I admit that the recent interest by young photographers does surprise me, but what the heck, its all part of the exciting interest in photography.
The most popular films were 35mm, 120mm and 4×5 inches. For those large wall size scenics 4×5 sheet film was the best. However, when it came to event photographs and portraits photographers would choose between 35mm (approximately 1 5/8 inches) and 120mm (6×6 or 6×7 cm). That meant 35mm for sports and 120mm for portraits and weddings.
I got to thinking about film after I talked to a young fellow that said he read an article about what a “pro” film camera was.
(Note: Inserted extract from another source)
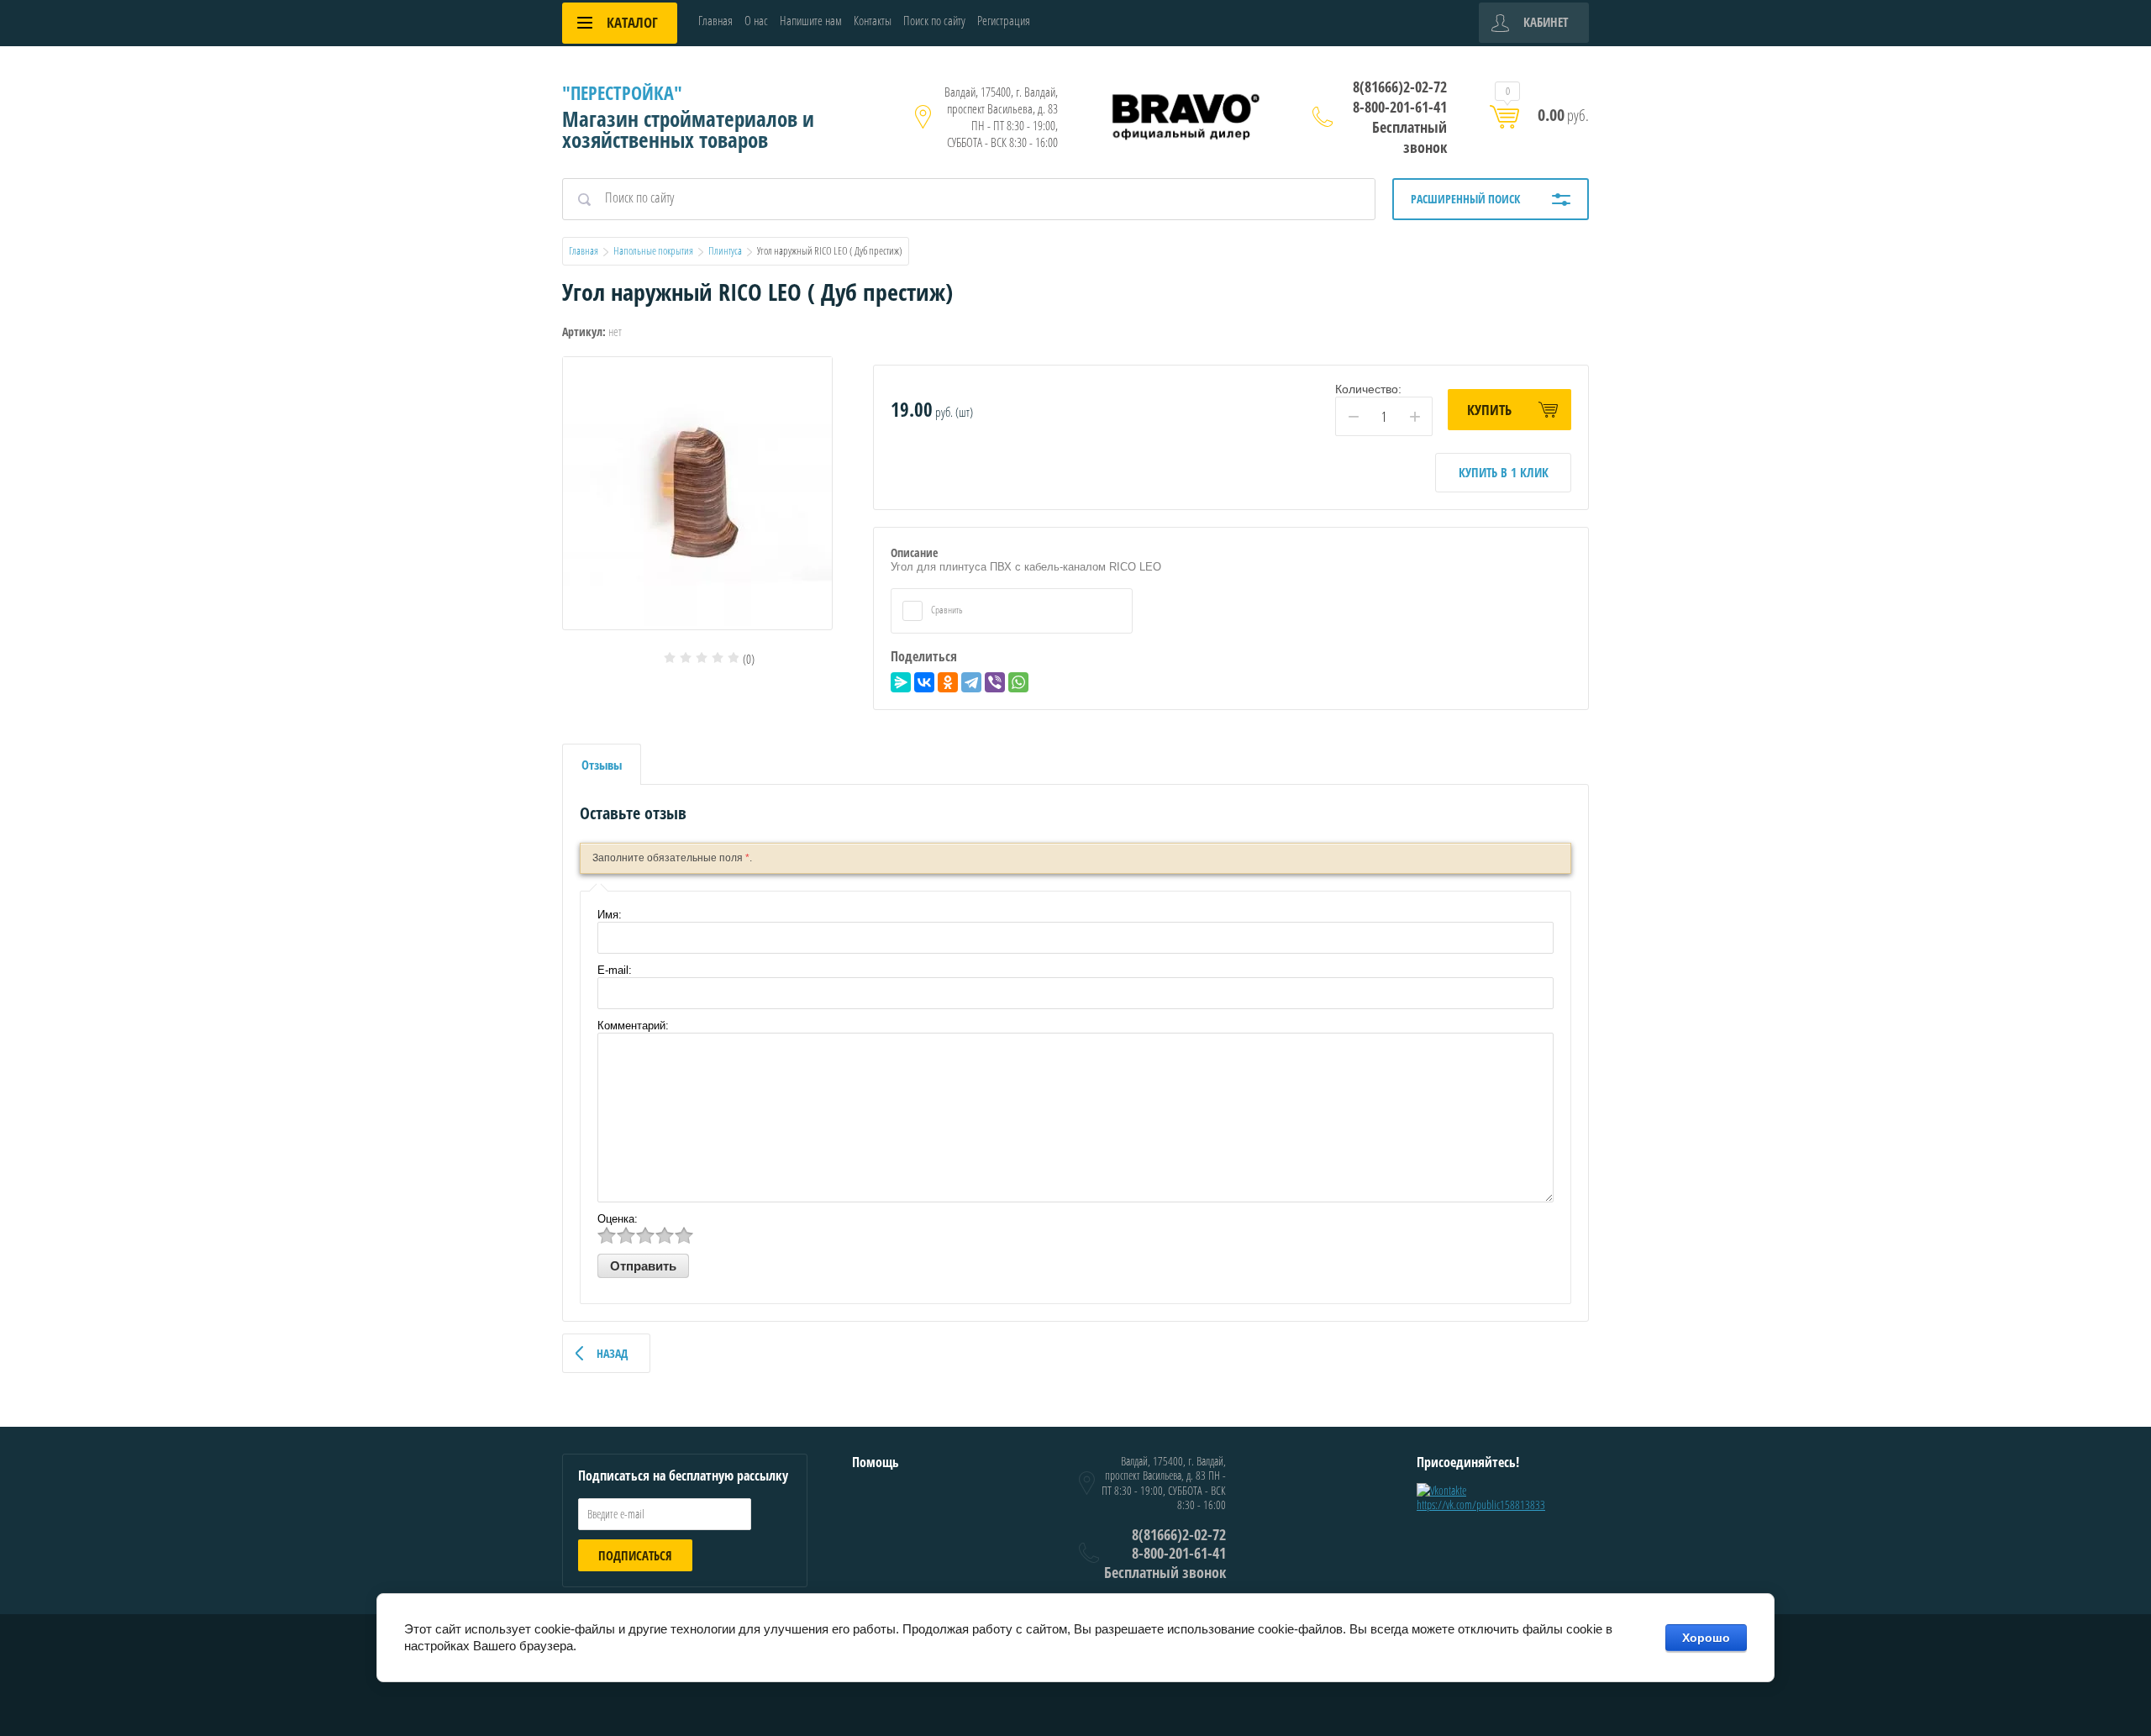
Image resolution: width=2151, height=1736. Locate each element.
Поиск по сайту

What he thought were the “pro” models from that era were a bit different from what I remember.
However, that’s an interesting discussion for us old-timers and when my friend Drew showed up at my shop I asked him that question. He skirted around a solid answer finally saying the camera was just a tool and before digital the quality of the film would probably be more important than the camera.
Film did determine the final outcome when the final outcome was the size and quality of the photograph.
When I first became interested in photography I used a 35mm camera and if I wanted a 16×20 print I’d use the lowest ASA (ISO). Then when I got my first medium format (120mm) camera the mid-range 200ASA gave me a better 16×20 than a 35mm camera and a lower ASA film.
As with today’s digital technology the film, both colour and black and white got better. Ilford first introduced new black and white films 400ISO HP5, then Delta 400ISO. I would use a specialized film developer and shoot my Delta 400 at 200ISO and get a film that gave me more grey tones and I think less grain than most lower ISO films would.
Kodak eventually came out with an updated colour film called Portra that was made especially for photographers that wanted the best image possible. For myself, those films changed things. I no longer had to carry a clunky medium format camera and three lenses. The better films meant I could use a smaller 35mm with a single zoom lens.
To that fellow’s “what was a pro film camera” question, my opinion was that ‘Pro’ cameras were the most durable cameras. One paid for durability and I don’t remember hearing a photographer say, “my camera makes the sharpest pictures’”, but I do remember photographers proudly declaring that they could “pound nails” with their camera.
A so-called ‘pro’ camera meant that its owner could rely on it continuing to work in a rainstorm or after falling onto a concrete floor. To me that was certainly how I made my choice. With the exception of those expensive Canon and Nikon professional cameras I expect most cameras won’t take much of a drop, and I think both manufactures refer to their cameras as splash proof instead of waterproof.
I guess, when touting what the best modern camera is, one could say it is all about the image quality and size of the sensor, how many megapixels and even how high the ISO will go without showing image degrading noise.
The pro camera back then was all about film, whereas the pro camera now is all about the sensor.